Reproduce word for word the stretch of the police-calls text from "The store, which" to "not the neighborhood.", including both ends.

* [Study text]
####################
The Fred Meyer in Gateway—near Interstates 84 and 205, and just steps from the last eastbound stop serving the blue, red, and green MAX lines—was tops in all of Portland when it came to dispatched police calls. Its magic number was 142—essentially between two and three times a week.

The massive store, in the area for decades, sits on a giant parking lot and is a haven for people looking to keep warm and not pay for wireless internet. It's also carved out a police substation where cops can hang out, write reports, or eat lunch.

Melinda Merrill, a spokeswoman for Fred Meyer, says security keeps an eye on shoppers inside and outside. But people shoplift. They sell drugs.

"They're highly trained," she says of the guards, "but they're not police."

Gateway is a big-box shopping destination. It's also hardscrabble.

"It's a bit of a perfect storm," Merrill says, "with the neighborhood and the MAX."

Not far behind, with 109 dispatched police calls according to the data, is the 7-Eleven at SE 82nd and Powell. Store workers and shoppers, most of them buying cheap alcohol and cigarettes on a recent weekday afternoon, called the parking lot a heroin market and way station for people recently released from the hospital or jail.

The store, which anchors a small strip mall, doesn't have security. It calls the cops when things get out of hand, a manager hastily explained before annoyed customers interrupted his cigarette break.

Stewart, with the Portland police, says hotspots like the 7-Eleven can be helpful if they "perform a guardianship-type function," calling in crimes and keeping cops clued in.

But sometimes, Stewart said, it's the store and not the neighborhood.

"In the bad cases," he says, like when stores sell booze indiscriminately, "they can add to problems."


WELCOME TO GRESHAM

Finding the place with the most dispatched police calls, however, requires leaving Portland altogether.

That's because the bureau of emergency communications provided two top-20 lists: one for Portland, and another for the bureau's entire service area—including Troutdale, unincorporated Multnomah County, Fairview, and, of course, Gresham.

Gresham, with almost 109,000 residents, is a little more than one-sixth the size of Portland. It nonetheless finds itself with seven addresses on that regional list, four of them with police calls high enough to see cops dispatched two or three times a week.
####################
* [Information shown]
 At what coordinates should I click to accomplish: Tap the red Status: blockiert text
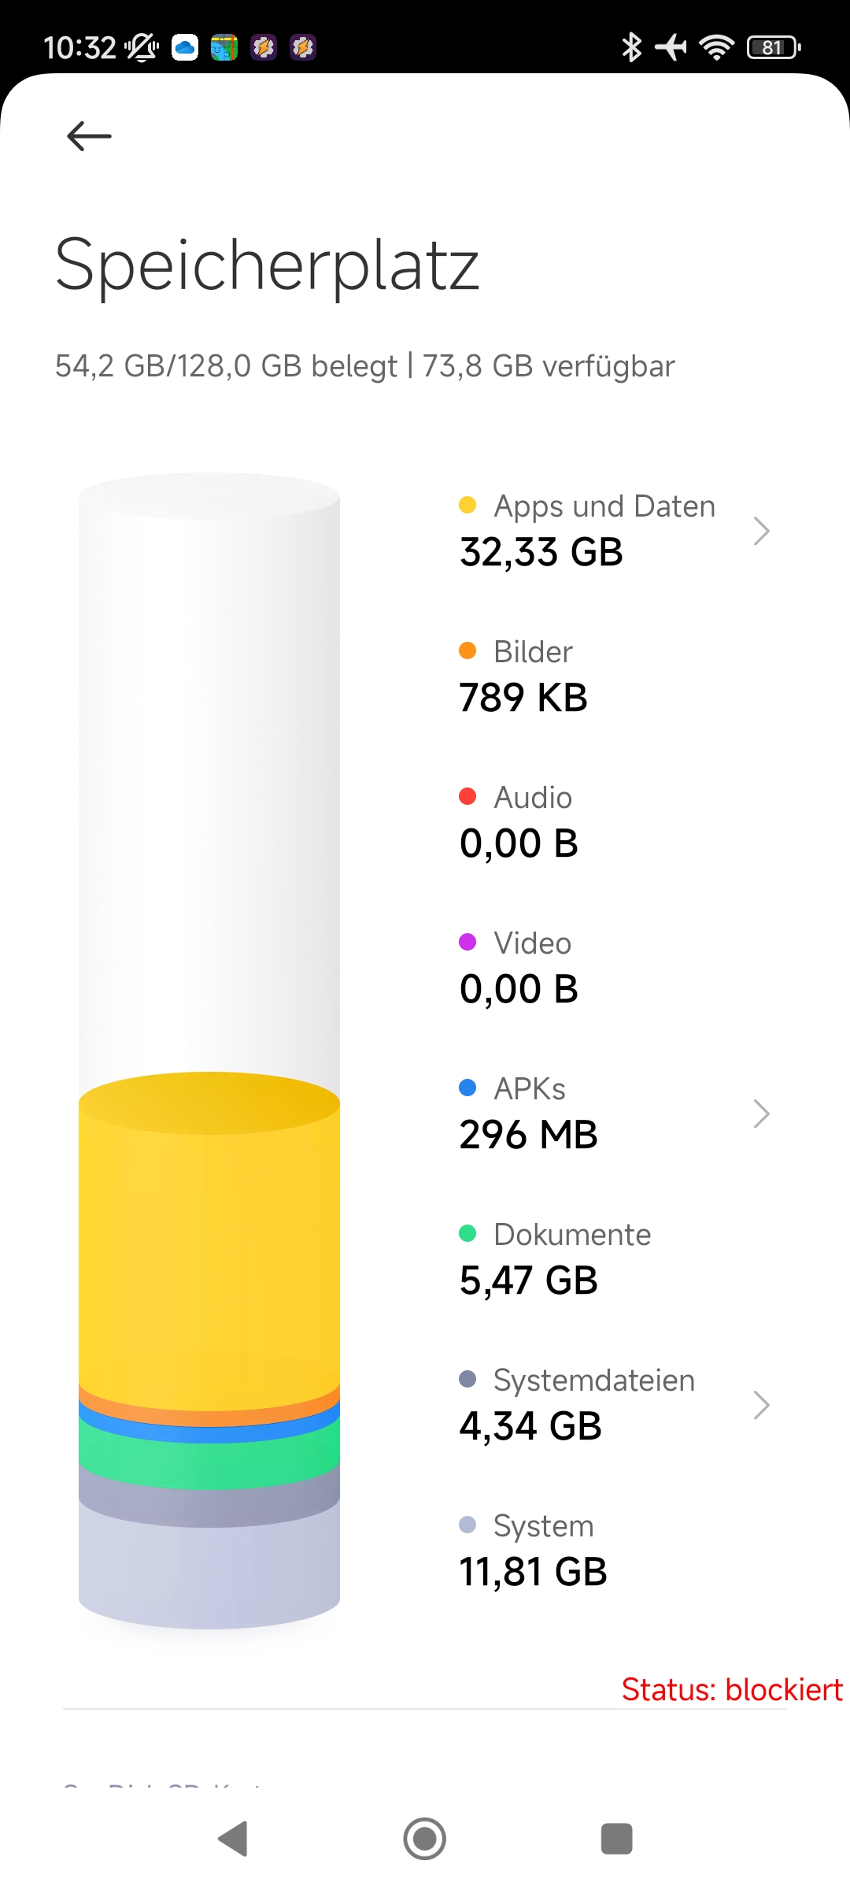[731, 1690]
####################
* [Answer space]
The store, which anchors a small strip mall, doesn't have security. It calls the cops when things get out of hand, a manager hastily explained before annoyed customers interrupted his cigarette break.

Stewart, with the Portland police, says hotspots like the 7-Eleven can be helpful if they "perform a guardianship-type function," calling in crimes and keeping cops clued in.

But sometimes, Stewart said, it's the store and not the neighborhood.